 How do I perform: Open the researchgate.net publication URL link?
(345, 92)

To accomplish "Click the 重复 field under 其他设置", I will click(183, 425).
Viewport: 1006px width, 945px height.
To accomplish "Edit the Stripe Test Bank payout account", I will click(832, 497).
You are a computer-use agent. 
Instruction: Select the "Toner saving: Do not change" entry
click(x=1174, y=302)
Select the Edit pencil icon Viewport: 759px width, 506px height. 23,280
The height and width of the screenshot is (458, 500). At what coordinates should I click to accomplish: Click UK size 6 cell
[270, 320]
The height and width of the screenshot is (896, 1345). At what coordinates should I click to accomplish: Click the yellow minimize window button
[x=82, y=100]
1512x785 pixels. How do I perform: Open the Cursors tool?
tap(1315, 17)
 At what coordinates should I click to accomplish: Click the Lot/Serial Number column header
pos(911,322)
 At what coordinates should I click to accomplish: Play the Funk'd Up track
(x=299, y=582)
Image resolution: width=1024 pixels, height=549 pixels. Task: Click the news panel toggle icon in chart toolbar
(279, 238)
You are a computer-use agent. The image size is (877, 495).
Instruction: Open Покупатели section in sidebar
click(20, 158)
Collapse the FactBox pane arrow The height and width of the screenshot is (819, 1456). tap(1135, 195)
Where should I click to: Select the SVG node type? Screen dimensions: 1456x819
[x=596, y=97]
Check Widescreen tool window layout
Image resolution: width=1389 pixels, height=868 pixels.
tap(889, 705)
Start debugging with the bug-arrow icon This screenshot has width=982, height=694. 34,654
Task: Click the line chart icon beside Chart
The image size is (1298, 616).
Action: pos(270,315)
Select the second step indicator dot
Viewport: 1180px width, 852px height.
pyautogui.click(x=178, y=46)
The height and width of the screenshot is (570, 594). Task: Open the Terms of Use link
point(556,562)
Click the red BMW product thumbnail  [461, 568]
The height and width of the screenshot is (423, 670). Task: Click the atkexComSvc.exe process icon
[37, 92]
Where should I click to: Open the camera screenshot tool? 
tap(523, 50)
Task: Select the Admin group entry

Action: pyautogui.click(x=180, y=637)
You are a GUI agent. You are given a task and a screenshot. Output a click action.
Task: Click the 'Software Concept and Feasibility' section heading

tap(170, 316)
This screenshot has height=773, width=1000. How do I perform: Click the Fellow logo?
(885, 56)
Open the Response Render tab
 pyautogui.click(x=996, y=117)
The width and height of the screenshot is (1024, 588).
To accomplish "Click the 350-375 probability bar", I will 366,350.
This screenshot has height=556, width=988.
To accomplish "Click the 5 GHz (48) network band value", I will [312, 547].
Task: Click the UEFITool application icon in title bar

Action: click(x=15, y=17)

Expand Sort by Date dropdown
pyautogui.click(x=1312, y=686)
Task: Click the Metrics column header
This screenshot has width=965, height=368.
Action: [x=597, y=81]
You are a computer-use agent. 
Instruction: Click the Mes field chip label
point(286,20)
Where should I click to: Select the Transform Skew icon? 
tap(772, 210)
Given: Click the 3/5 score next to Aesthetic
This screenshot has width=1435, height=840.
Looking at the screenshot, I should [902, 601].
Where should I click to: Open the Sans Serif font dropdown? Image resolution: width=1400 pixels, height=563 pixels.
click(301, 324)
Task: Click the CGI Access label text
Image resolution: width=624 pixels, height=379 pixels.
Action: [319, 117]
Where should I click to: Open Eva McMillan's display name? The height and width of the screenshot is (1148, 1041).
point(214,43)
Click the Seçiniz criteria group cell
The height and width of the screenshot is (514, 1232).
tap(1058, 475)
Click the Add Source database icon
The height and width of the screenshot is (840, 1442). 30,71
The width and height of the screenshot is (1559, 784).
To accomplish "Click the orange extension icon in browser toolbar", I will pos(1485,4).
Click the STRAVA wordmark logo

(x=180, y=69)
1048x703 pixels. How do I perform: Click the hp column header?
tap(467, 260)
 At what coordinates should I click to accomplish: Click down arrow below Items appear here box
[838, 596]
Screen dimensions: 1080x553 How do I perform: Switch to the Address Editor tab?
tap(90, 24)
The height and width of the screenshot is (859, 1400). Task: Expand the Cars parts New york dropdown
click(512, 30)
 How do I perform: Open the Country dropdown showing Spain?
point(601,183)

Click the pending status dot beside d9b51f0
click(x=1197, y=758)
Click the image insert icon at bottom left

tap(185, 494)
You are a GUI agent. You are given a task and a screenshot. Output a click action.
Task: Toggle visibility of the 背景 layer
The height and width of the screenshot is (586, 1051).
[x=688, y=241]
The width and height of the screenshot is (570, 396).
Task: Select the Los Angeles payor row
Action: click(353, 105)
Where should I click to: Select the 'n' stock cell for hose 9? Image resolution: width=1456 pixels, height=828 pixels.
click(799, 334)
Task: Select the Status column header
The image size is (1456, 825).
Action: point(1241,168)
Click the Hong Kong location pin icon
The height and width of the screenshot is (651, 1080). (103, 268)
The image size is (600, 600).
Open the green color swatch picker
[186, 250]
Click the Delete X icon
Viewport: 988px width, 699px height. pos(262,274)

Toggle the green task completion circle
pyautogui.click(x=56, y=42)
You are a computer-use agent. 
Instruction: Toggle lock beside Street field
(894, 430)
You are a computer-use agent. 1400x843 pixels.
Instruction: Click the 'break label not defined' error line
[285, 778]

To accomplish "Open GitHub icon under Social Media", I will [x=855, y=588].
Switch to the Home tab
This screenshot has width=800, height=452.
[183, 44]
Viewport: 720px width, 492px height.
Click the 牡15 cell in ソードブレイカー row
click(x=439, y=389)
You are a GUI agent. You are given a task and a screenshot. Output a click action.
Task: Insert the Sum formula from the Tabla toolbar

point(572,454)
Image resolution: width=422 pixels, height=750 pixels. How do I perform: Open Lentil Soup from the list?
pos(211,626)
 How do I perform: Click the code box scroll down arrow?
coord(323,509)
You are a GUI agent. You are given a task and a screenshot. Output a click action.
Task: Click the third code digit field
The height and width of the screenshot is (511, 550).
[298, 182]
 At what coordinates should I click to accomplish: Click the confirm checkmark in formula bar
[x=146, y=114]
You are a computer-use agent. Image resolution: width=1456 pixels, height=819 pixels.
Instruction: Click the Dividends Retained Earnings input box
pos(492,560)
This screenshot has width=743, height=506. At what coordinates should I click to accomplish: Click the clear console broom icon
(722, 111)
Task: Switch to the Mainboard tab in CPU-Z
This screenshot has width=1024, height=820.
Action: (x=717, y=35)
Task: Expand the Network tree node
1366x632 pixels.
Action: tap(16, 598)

= What you are asked to do =
List every line of the material above that contains the string "chart". Case counts, so match capital and small letters precisely.

= Task solution =
Image resolution: width=1024 pixels, height=549 pixels. Task: Click the news panel toggle icon in chart toolbar
Task: Click the line chart icon beside Chart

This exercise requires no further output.